=== Begin Enclosure ===
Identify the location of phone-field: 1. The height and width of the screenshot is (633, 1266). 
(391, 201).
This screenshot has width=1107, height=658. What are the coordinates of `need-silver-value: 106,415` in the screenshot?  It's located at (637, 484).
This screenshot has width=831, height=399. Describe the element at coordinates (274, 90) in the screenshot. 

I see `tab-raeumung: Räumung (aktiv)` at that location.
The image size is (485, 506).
=== End Enclosure ===
=== Begin Enclosure ===
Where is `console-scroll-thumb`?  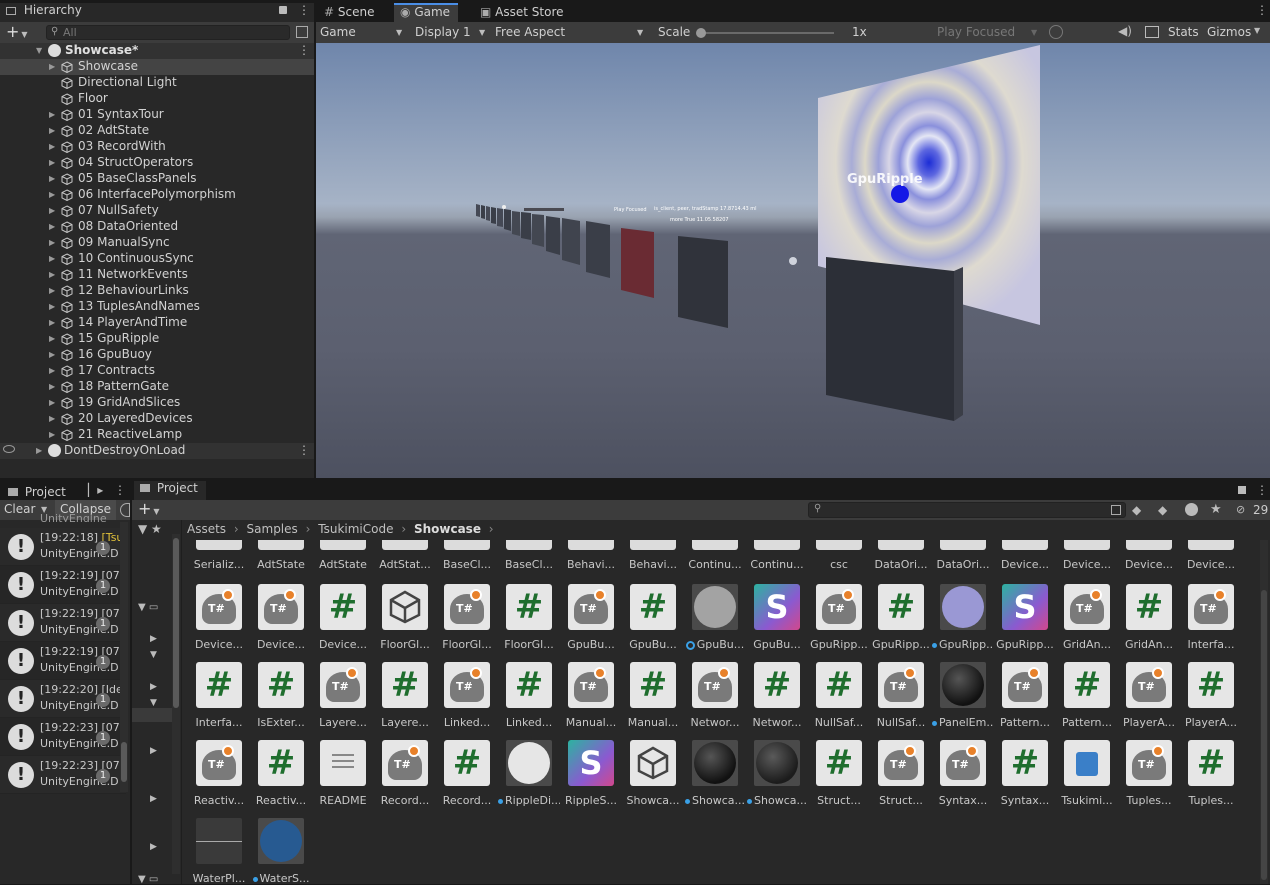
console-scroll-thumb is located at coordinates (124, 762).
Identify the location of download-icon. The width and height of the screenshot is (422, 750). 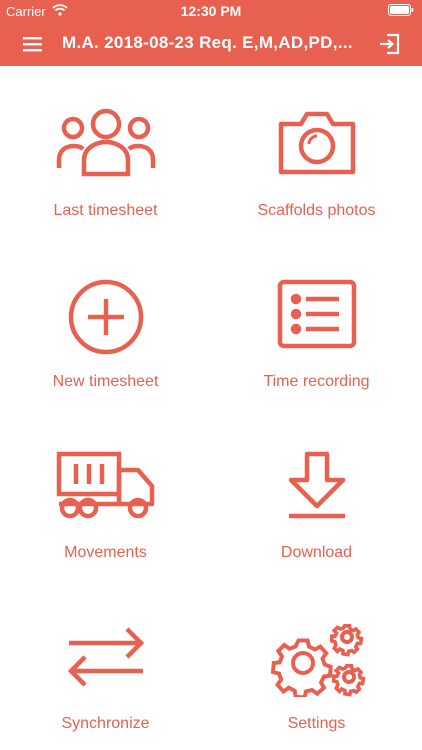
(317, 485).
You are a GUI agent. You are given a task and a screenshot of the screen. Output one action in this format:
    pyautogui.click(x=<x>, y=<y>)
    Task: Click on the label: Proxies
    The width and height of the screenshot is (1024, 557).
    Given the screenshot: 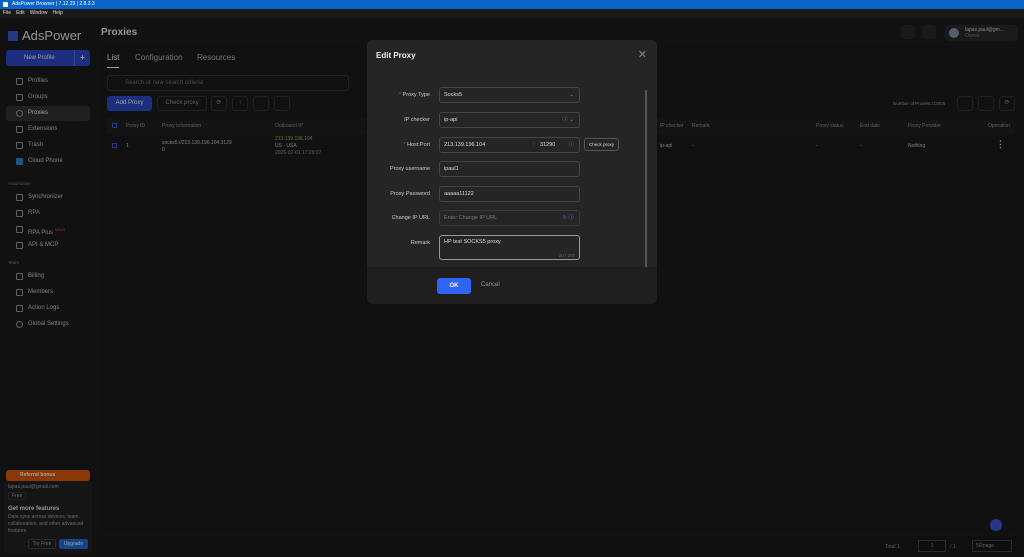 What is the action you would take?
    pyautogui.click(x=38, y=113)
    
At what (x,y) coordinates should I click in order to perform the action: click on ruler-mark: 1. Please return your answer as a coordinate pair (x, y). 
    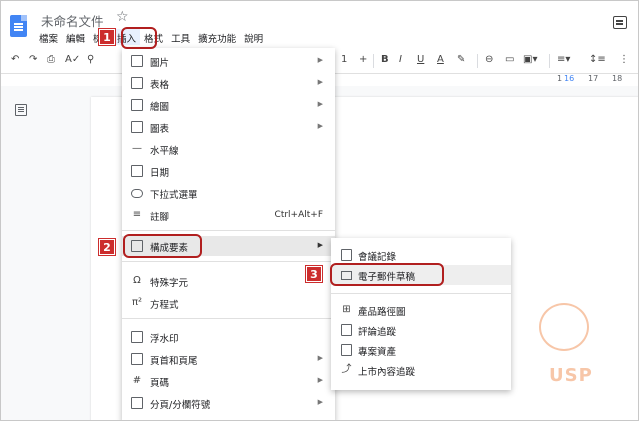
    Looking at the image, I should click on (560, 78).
=== End Enclosure ===
= TASK OBJECTIVE =
Repeat the entries verbatim from the line with "Identify the location of phone-field: 1." up to and including the line with "The image size is (485, 506).".

= ANSWER TO THE PROBLEM =
Identify the location of phone-field: 1. The height and width of the screenshot is (633, 1266). 
(391, 201).
This screenshot has width=1107, height=658. What are the coordinates of `need-silver-value: 106,415` in the screenshot?  It's located at (637, 484).
This screenshot has width=831, height=399. Describe the element at coordinates (274, 90) in the screenshot. 

I see `tab-raeumung: Räumung (aktiv)` at that location.
The image size is (485, 506).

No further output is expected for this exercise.